Note that there are situations in which an IT consulting company is not required to file an amended H-1B petition, despite the change in worksite location. For example, if the H-1B employee is moving to a new job location within the same metropolitan statistical area (MSA), a new LCA is not required. However, the IT consulting company would still need to post the previously approved LCA in a conspicuous area at the new worksite location.6
Other exceptions to the H-1B amendment rule include situations in which the H-1B employee is required to work at a new worksite location for less than 30 days. For example, if the H-1B employee is placed at a nonworksite location, or when the work is “peripatetic in nature,” such as situations in which the primary job is at one location but the H-1B employee occasionally travels for short periods to other locations “on a casual, short-term basis, which can be recurring but not excessive,”7 then an H-1B amendment petition does not need to be filed.
Matter of Simeio Solutions, LLC creates a major headache for technology companies that use H-1B employees to staff short-term projects, while at the same time conforming to the current H-1B regulations and overcoming the limitations of the annual H-1B cap.

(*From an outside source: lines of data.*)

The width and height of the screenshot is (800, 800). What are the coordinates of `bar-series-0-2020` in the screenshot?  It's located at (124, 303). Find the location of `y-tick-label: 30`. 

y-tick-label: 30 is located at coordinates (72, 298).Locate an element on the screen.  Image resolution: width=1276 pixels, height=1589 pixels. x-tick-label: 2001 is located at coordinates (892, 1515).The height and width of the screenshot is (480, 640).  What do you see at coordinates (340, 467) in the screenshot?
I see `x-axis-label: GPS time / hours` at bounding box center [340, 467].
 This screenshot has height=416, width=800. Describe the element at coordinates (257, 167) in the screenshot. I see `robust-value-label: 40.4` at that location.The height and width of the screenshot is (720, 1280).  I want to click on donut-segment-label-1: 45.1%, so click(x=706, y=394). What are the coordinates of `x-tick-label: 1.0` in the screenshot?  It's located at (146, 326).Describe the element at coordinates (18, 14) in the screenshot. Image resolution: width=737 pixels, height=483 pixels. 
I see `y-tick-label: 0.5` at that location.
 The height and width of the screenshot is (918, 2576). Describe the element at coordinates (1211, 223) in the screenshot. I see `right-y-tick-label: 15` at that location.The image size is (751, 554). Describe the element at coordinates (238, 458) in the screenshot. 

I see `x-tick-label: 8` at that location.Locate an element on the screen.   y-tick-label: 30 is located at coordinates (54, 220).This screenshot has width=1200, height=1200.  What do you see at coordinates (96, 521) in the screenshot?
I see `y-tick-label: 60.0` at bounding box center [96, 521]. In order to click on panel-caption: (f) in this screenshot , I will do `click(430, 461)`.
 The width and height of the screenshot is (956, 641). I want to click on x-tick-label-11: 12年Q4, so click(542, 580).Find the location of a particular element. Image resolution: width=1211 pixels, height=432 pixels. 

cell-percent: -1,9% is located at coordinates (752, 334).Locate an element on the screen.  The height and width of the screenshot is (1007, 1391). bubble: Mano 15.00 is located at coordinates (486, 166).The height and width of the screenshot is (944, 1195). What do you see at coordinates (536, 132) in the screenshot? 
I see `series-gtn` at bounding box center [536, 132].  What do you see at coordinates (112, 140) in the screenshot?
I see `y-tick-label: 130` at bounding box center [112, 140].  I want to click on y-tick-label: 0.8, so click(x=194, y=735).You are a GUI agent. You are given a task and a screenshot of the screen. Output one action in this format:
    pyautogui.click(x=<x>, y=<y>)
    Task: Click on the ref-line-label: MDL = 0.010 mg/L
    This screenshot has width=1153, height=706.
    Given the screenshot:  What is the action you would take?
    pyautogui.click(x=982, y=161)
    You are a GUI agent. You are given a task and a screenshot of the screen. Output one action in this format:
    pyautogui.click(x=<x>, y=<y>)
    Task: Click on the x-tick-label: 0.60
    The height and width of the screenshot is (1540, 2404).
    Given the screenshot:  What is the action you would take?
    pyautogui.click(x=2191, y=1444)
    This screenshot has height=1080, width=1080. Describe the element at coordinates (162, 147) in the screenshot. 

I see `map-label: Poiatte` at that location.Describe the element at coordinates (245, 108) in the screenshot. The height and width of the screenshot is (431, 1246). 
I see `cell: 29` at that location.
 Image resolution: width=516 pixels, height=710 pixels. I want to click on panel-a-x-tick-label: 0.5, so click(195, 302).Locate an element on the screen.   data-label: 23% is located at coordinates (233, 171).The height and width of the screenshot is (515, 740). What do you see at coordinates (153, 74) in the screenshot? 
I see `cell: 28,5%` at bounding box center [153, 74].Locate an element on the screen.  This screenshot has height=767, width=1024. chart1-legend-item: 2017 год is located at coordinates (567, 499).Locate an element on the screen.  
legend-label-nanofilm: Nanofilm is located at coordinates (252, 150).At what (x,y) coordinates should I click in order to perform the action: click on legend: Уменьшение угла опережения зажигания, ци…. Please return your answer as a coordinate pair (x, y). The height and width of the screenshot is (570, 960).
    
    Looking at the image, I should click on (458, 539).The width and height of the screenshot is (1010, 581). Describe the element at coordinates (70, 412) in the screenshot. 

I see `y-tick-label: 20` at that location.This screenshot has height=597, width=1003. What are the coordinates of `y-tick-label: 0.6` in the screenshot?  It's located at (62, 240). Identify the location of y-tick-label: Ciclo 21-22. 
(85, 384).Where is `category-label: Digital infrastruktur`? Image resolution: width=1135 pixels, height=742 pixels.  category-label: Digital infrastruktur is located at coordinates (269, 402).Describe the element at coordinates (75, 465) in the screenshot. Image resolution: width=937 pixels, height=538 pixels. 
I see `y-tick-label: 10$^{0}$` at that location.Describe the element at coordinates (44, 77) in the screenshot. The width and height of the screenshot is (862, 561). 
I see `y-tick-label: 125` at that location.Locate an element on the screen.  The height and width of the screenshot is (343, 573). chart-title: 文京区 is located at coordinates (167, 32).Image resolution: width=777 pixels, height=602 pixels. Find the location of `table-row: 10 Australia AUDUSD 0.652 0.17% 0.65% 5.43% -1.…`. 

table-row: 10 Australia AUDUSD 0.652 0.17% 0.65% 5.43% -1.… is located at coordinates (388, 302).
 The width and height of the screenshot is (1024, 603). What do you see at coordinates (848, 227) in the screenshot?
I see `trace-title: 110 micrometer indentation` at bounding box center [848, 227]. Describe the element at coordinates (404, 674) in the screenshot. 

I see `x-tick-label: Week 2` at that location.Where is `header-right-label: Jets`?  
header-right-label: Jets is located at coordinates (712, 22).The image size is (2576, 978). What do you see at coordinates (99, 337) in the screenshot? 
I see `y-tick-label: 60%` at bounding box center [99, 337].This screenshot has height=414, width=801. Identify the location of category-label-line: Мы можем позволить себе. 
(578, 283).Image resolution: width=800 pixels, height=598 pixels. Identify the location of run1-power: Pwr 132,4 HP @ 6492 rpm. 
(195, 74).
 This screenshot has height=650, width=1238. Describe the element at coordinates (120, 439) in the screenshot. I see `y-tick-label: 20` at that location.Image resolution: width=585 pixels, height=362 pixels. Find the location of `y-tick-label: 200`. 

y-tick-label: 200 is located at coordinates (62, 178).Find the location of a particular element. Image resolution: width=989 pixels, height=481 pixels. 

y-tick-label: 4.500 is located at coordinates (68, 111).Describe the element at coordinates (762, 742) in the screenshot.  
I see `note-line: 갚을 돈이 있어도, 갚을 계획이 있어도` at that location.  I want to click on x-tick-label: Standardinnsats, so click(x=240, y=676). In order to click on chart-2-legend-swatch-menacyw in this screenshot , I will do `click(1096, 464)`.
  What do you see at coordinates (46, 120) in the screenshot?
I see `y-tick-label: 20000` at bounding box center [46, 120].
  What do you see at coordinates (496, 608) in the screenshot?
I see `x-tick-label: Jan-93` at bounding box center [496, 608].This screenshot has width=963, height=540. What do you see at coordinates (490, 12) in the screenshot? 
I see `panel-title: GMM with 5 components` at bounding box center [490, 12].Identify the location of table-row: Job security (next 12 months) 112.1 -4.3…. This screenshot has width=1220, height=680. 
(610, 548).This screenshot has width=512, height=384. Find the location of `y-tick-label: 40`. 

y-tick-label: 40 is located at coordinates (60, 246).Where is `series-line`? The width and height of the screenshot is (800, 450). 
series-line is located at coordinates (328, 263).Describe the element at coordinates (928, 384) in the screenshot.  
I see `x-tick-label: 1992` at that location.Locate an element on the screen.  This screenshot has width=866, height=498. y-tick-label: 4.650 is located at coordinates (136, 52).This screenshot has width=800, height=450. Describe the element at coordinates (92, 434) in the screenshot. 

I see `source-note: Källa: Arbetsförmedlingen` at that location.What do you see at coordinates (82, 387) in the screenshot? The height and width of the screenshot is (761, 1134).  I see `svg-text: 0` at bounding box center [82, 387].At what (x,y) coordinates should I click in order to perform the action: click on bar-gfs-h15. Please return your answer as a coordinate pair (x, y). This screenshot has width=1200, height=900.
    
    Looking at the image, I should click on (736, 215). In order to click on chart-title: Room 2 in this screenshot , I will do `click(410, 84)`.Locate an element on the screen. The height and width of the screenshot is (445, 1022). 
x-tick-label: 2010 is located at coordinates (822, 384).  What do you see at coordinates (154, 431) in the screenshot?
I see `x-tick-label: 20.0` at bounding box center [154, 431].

What is particularly troubling about the decision, and the impediments it creates for technology companies, is that it flies in the face of the conventional wisdom among U.S. immigration practitioners and experts alike, which is that there is a direct positive correlation between the number of H-1B nonimm-igrants and employment gains in the United States. In fact, the reform advocacy group Partnership for a New American Economy (PNAE) conducted research that analyzed various economic and statistical factors regarding high-skilled workers and concluded:
[T]he 178,000 visas for computer workers that were randomly denied to U.S. employers in the country’s 236 metropolitan areas due to the 2007 and 2008 visa lotteries came at a huge cost to our economy. If those visas had been successful, U.S. cities would have boasted as many as 231,000 additional jobs for U.S.-born computer workers by 2009–2010, including as many as 188,000 jobs for less-skilled Americans—a group that was particularly impacted by the recent recession. This report demonstrates why the country—and the tech sector in particular—is urgently in need of immigration reform. The hundreds of thousands of jobs—and millions more in wages—that could have been created for U.S.-born workers in the absence of the H-1B visa lotteries represent much more than just well-paid positions and professional opportunities for tens of thousands of American families.8
It appears, though, that efforts are being made by the American Immigration Lawyers Association (AILA) and numerous other national technology associations to convince USCIS to reverse the AAO’s decision. Should those efforts be successful, technology companies and practitioners alike may finally find some reprieve. Stay tuned.
1. 20 C.F.R. § 655.731(c)(6)(ii), (7)(i).
2. 8 C.F.R. § 214.2(h)(2)(i)(E).
3. 26 I. & N. Dec. 542 (AAO 2015).
4. Id. at 549 (footnote omitted).
5. See U.S. Citizenship & Immigration Servs., PM-602-1020, USCIS Final Guidance on When to File an Amended or New H-1B Petition after Matter of Simeio Solutions, LLC (July 21, 2015).
6. 8 C.F.R. § 214.2(h)(4).
7. 20 C.F.R. § 655.715.
8. Giovanni Peri et al., P’ship for a New Am. Econ., Closing Economic Windows: How H-1B Visa Denials Cost U.S.-Born Tech Workers Jobs and Wages during the Great Recession 26 (2014).